Tasks to complete -
1. From the dream passage, copy the text between "The Need for" and "the atomic structure?", inclusive, without alteration.
2. In the dream passage, how does John describe the relationship between his Scottish clan and the other dreamer's clan?
3. Condense the paragraph of the dream passage beginning "On a vibrational level" into a short bulleted list that keeps its main points.

In this regard, there can be an appreciation: in my case a letting go, in your case a forgiveness and acceptance of an overall responsibility. In my case letting go to a responsibility that I’m not fully aware of, having been on the other side of the equation (an honest business man), yet still in that culture. In other words, we are getting more subtle to pull all these energies back into cohesion.

The Need for Redemption

John: Your dream yesterday was not surprising to me at all because my dream also dealt with the issue of abuse by those in authority. From a masculine perspective, though, in my dream I’m the abusive authority (for Jeane’s dream, see Updating the Past).

Your dream also had me wondering about the ancient history inside us. I’m from one Scottish clan and you’re from another, a clan that actually feuded with mine. We’re almost at opposite polarities.

This caused me to ponder the idea that, somehow or other, opposite polarities actually do work together more than we realize: they’re attracted in order to resolve something, or in order to pull something together. It’s like Yin and Yang or, should I say, like an electron and a proton in the atomic structure?

On a vibrational level, what does the other half, or perspective, tend to look like? We are in a position that needs to accommodate both halves, showing compassion toward the other, and knowing how to work with it, even though there has been abuse – whether by gender, by history, or by people in this specific life. How can we facilitate the resolving, or healing, of whatever it is that’s reactive to the abuse, and/or is in a position to abuse?

What I see in your imagery is that you’re drawing closer to this resolution, in terms of a historical depth within you – to the vibrational level where it sits. In my dream, the way this opens up for me is that I have to start out, symbolically, in a state or a space that then travels backward in time to where the vibration, which is unfamiliar to me, is located. That location is at some point in my history.

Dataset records

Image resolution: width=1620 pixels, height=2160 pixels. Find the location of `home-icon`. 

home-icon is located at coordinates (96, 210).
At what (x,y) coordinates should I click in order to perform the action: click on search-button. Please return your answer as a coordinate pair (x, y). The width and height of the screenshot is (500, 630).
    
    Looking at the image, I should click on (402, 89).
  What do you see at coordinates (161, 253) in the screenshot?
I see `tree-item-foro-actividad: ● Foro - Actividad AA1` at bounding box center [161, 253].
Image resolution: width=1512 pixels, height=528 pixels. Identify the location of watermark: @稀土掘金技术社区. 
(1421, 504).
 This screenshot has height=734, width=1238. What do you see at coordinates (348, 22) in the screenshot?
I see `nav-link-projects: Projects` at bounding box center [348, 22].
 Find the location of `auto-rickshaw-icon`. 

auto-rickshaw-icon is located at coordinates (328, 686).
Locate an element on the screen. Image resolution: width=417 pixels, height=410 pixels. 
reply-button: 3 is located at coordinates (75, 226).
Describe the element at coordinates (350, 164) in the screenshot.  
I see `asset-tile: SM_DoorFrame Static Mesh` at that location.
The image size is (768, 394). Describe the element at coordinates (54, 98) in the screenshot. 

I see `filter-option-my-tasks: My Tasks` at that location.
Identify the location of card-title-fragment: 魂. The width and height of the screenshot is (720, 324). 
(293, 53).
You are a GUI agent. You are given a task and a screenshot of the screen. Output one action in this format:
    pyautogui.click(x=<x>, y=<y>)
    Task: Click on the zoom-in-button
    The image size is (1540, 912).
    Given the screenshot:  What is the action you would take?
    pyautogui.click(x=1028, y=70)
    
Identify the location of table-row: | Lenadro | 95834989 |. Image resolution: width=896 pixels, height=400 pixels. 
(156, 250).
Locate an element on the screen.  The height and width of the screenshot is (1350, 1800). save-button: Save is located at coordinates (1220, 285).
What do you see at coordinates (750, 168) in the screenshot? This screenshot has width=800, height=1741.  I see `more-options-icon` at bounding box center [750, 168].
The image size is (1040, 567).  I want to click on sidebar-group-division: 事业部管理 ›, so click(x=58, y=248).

Task responses -
1.
The Need for Redemption

John: Your dream yesterday was not surprising to me at all because my dream also dealt with the issue of abuse by those in authority. From a masculine perspective, though, in my dream I’m the abusive authority (for Jeane’s dream, see Updating the Past).

Your dream also had me wondering about the ancient history inside us. I’m from one Scottish clan and you’re from another, a clan that actually feuded with mine. We’re almost at opposite polarities.

This caused me to ponder the idea that, somehow or other, opposite polarities actually do work together more than we realize: they’re attracted in order to resolve something, or in order to pull something together. It’s like Yin and Yang or, should I say, like an electron and a proton in the atomic structure?

2. They come from different Scottish clans that actually feuded with each other.

3.
- It asks what the other half, or perspective, tends to look like on a vibrational level.
- Both halves must be accommodated, with compassion toward the other and knowledge of how to work with it.
- This holds even where there has been abuse, whether by gender, by history, or by people in this specific life.
- It asks how to facilitate resolving or healing whatever reacts to the abuse or is in a position to abuse.